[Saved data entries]
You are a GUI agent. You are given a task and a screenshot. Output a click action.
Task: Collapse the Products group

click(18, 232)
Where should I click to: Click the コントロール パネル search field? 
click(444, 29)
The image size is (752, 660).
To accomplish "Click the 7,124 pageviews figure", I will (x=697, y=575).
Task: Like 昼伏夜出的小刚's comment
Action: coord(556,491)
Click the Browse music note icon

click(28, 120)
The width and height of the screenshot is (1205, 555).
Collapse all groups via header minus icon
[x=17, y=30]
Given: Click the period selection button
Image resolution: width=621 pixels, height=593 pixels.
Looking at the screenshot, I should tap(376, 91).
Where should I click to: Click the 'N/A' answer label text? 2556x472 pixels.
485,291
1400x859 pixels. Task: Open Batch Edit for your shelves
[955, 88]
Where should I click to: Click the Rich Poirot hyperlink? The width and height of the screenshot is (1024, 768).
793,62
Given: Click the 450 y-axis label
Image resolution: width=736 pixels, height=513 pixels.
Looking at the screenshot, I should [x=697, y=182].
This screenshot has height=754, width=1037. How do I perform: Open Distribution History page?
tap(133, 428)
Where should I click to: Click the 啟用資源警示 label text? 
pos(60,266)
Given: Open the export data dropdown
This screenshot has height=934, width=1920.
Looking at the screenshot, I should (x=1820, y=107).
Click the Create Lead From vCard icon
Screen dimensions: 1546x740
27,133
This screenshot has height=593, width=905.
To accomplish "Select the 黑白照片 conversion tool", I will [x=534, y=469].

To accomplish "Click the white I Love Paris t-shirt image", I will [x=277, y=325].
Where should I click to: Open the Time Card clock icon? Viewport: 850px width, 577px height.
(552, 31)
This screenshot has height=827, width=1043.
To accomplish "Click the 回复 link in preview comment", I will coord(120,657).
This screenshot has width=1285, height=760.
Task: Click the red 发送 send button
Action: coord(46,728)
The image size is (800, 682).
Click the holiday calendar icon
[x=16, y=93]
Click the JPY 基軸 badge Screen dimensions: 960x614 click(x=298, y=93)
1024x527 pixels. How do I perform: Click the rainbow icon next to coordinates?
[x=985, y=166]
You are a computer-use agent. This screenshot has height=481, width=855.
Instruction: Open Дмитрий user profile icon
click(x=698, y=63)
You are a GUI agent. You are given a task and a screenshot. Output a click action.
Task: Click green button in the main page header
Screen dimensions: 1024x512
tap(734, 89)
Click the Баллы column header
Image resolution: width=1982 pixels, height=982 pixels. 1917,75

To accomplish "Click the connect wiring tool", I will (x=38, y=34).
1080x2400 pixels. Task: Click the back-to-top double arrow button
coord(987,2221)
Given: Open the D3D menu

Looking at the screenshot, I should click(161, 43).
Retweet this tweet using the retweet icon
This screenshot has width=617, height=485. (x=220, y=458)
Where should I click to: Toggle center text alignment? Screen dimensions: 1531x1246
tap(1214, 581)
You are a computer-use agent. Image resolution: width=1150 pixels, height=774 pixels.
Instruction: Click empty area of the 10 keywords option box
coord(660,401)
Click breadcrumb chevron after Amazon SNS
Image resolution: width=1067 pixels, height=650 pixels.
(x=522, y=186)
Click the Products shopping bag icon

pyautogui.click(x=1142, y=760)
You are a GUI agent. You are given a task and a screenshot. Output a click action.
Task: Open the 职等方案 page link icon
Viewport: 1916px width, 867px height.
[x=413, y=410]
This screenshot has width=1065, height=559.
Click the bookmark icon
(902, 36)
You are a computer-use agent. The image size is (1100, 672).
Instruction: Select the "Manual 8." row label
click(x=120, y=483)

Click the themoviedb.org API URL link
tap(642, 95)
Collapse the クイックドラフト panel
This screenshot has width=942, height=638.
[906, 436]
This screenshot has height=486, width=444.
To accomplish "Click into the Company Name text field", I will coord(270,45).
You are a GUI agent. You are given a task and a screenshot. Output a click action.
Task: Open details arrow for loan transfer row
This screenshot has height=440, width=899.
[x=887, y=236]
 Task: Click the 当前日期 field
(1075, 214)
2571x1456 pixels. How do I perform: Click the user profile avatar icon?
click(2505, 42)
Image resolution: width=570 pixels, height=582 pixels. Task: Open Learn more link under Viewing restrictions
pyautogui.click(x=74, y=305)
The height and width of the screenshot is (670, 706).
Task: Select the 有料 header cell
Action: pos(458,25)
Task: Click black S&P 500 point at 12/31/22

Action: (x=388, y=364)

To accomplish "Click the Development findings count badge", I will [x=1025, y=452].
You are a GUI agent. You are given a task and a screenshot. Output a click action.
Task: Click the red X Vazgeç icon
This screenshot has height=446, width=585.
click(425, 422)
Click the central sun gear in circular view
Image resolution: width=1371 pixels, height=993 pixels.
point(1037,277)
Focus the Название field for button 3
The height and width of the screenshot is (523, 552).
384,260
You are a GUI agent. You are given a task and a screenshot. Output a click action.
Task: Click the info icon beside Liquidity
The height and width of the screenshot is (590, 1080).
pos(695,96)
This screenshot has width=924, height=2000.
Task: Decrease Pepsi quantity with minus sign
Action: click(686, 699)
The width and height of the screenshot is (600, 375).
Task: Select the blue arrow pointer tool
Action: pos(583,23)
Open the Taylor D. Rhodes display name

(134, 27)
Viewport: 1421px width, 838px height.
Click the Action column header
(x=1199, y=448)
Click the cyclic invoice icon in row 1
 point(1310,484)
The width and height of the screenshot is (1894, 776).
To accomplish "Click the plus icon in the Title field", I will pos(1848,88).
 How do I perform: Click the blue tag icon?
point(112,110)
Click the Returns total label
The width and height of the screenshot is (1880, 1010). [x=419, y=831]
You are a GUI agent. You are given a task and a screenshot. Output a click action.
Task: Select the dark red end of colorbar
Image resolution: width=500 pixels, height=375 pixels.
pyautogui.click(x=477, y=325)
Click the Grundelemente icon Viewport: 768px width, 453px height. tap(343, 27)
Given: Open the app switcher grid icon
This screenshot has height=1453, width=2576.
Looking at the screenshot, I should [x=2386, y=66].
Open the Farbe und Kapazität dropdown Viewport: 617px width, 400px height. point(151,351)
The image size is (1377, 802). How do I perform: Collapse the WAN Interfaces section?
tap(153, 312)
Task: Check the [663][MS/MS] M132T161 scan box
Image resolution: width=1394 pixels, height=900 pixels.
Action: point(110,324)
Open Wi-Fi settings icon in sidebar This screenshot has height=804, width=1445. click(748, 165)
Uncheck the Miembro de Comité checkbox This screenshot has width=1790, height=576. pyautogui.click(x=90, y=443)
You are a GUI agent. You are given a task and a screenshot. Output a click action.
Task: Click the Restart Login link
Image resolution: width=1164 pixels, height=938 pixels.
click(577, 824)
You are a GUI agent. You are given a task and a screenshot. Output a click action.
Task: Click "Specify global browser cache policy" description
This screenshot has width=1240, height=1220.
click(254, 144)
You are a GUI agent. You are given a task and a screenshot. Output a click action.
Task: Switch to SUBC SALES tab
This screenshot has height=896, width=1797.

- Task to carry out
Look over the records above and filter for each line with the word "badge".

- Solution
Click the JPY 基軸 badge Screen dimensions: 960x614 click(x=298, y=93)
To accomplish "Click the Development findings count badge", I will [x=1025, y=452].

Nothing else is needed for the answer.